ME+EM
- Type: Privately held company
- Industry: Fashion
- Founded: 2009; 17 years ago
- Founder: Clare Hornby
- Headquarters: London, UK
- Number of employees: 380
- Website: www.meandem.com

= ME+EM =

British clothing brand

ME+EM is a British fashion brand that produces luxury clothing and accessories for women. It operates under a direct-to-consumer business model, retailing through its website and stores across the UK and the United States.

== History ==
ME+EM was founded by Clare Hornby and Emma Howarth in 2007. The brand was initially called Pyjama Room and specialised in luxury loungewear for women.

In 2009 the brand was renamed ME+EM and expanded its offering to include ready-to-wear. Emma Howarth left the business in 2012, while Clare Hornby remained as the brand's CEO. In January 2018, the label opened its first retail store on New Cavendish Street in London, and its first concession in Selfridges in September.

In February 2024, ME+EM opened its first international store on Madison Avenue in New York City, before opening three more locations in the US: SoHo, NYC, East Hampton, NY, and Dallas, TX. 2024 also saw the brand launch its debut swimwear collection, followed by expansion into other product categories, such as footwear and accessories.

In April 2026, ME+EM was awarded a Royal Warrant by Queen Camilla.

In June 2026, the brand’s founder and CEO Clare Hornby was awarded an OBE for services to the fashion industry.

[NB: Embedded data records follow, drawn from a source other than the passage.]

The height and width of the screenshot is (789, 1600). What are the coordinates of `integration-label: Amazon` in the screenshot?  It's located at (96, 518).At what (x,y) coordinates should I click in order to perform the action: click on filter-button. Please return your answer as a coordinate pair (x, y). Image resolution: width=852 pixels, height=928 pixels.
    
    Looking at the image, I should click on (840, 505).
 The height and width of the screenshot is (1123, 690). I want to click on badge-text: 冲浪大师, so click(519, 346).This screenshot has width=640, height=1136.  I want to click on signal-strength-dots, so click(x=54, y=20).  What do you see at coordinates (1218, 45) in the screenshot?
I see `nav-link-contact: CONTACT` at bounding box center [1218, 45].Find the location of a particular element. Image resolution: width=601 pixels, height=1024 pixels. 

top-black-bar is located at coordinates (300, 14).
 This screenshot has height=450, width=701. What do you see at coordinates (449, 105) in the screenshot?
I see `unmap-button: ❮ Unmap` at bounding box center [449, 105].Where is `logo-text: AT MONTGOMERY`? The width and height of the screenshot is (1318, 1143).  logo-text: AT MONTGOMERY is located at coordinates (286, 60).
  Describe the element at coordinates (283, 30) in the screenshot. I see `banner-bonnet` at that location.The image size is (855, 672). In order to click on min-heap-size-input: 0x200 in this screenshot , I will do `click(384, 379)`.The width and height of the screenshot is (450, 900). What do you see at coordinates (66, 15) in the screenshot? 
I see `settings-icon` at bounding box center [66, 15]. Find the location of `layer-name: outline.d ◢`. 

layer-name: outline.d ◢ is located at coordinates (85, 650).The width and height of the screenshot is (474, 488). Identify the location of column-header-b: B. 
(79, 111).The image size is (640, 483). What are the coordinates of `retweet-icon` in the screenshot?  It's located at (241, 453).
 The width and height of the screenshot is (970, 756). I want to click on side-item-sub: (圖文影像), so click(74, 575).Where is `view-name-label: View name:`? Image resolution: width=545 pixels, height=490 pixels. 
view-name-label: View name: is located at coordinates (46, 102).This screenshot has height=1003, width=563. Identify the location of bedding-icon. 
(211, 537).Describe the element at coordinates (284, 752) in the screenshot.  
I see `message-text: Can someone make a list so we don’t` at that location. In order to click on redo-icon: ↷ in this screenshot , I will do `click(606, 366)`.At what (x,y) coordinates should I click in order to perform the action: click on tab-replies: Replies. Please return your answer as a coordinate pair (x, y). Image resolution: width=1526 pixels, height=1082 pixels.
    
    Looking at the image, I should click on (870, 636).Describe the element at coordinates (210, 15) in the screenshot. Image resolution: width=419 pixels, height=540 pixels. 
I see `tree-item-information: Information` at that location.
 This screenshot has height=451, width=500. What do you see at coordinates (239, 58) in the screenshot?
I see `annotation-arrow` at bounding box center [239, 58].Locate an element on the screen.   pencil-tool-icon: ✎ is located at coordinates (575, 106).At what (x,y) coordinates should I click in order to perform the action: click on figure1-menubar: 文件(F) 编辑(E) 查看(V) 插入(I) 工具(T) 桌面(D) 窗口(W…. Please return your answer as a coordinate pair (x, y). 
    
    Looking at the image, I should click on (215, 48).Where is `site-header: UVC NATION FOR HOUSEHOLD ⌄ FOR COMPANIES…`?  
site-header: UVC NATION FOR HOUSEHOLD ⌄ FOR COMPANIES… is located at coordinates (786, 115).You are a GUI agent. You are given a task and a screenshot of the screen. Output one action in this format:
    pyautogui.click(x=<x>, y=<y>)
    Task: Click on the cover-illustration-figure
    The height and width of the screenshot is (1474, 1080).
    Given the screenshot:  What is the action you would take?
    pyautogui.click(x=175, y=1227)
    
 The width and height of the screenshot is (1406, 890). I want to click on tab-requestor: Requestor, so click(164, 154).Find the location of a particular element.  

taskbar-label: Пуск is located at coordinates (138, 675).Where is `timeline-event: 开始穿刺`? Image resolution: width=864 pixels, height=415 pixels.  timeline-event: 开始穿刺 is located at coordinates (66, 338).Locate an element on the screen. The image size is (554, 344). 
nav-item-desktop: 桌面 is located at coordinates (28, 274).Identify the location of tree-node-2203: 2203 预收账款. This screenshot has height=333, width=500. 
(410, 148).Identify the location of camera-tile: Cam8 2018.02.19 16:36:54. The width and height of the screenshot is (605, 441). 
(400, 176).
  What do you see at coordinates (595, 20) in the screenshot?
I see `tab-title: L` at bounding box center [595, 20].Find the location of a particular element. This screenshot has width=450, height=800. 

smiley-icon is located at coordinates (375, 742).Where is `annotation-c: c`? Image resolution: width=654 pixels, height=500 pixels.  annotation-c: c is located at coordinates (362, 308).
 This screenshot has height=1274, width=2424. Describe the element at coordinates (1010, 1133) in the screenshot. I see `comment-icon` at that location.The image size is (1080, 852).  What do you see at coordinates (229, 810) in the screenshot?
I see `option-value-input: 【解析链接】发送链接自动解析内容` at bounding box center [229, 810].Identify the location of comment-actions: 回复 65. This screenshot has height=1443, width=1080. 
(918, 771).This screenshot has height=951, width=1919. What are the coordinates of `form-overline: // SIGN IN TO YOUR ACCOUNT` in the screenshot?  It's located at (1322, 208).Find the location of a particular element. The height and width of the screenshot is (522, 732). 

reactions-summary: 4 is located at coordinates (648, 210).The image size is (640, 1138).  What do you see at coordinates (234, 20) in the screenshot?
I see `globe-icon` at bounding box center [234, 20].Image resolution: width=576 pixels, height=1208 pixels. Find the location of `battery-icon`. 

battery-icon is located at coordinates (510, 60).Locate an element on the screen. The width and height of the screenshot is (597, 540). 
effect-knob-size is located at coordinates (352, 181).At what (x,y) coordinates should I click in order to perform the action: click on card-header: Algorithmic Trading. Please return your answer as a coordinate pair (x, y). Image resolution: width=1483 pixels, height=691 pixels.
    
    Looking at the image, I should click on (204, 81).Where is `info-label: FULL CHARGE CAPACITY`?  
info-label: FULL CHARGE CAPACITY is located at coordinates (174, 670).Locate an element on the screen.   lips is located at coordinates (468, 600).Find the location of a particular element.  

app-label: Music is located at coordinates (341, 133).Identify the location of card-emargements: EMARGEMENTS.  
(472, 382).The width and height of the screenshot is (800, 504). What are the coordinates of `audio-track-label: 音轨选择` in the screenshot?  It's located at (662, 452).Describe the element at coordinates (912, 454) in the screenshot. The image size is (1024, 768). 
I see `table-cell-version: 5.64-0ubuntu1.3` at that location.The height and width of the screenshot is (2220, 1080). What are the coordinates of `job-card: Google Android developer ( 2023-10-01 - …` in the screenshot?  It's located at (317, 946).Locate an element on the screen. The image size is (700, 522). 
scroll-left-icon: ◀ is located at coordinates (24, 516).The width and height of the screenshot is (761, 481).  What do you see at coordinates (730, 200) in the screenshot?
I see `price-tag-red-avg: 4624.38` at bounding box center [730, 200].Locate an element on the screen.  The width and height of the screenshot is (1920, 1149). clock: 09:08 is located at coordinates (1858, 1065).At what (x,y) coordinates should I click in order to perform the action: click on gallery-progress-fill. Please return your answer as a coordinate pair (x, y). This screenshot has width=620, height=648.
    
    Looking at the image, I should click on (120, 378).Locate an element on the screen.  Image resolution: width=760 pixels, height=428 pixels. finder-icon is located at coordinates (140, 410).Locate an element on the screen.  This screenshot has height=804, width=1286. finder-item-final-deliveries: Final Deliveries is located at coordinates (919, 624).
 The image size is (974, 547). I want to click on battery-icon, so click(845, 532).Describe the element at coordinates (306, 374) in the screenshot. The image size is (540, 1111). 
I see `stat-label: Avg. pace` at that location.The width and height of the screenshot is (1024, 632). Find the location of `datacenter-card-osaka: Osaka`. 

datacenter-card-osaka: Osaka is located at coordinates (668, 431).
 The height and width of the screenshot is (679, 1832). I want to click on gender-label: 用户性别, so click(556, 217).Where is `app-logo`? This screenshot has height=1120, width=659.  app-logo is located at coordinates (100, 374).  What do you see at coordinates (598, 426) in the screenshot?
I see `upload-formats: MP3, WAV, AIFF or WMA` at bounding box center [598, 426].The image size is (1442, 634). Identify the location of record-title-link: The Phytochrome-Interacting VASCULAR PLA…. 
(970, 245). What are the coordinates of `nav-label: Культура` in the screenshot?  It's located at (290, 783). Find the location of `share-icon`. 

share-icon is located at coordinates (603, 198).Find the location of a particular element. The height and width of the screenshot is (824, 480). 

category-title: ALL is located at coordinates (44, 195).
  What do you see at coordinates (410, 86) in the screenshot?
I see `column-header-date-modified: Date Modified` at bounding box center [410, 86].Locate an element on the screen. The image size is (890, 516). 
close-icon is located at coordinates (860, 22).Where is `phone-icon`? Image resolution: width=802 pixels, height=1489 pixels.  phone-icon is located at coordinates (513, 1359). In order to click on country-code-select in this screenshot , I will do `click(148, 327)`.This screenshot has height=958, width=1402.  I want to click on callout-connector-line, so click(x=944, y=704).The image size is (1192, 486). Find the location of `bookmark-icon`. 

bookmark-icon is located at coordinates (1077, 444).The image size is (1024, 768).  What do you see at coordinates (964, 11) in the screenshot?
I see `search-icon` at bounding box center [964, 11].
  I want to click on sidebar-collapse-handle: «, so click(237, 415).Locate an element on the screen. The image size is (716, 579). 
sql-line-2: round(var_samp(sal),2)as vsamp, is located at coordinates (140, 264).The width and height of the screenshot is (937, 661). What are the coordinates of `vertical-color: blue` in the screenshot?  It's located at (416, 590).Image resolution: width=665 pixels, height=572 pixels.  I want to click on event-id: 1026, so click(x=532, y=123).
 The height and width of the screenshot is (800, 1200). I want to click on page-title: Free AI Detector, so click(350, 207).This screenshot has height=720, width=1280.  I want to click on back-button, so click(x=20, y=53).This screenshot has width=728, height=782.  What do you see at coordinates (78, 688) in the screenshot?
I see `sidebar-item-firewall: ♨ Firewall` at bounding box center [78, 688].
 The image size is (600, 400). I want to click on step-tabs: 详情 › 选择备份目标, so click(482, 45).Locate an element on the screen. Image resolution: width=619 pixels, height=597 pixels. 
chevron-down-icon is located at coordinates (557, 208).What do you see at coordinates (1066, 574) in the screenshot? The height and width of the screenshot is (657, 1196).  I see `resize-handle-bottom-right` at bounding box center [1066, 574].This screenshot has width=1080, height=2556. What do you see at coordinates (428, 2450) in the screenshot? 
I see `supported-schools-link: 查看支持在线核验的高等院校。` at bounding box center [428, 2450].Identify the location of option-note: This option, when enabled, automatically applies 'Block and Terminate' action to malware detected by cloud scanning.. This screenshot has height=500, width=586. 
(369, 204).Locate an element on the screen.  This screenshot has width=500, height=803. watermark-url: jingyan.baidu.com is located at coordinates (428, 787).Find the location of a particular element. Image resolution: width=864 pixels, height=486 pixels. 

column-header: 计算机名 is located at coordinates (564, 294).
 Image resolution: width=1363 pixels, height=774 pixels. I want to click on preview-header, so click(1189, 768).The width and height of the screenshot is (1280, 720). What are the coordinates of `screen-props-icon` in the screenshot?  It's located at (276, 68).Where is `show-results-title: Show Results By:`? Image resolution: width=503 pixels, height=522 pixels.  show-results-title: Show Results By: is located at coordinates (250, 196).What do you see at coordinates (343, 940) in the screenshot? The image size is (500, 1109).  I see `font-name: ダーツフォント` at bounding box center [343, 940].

She was named in The King's Birthday Honours List, which was published on 12 June.

== Current Operations ==
The company's head office is based in London, where it also has several store locations, including Chelsea, Belgravia, and a Marylebone flagship. Outside of London, ME+EM also has stores in Edinburgh, Scotland, Harrogate, North Yorkshire, Manchester, England and Bath, Somerset.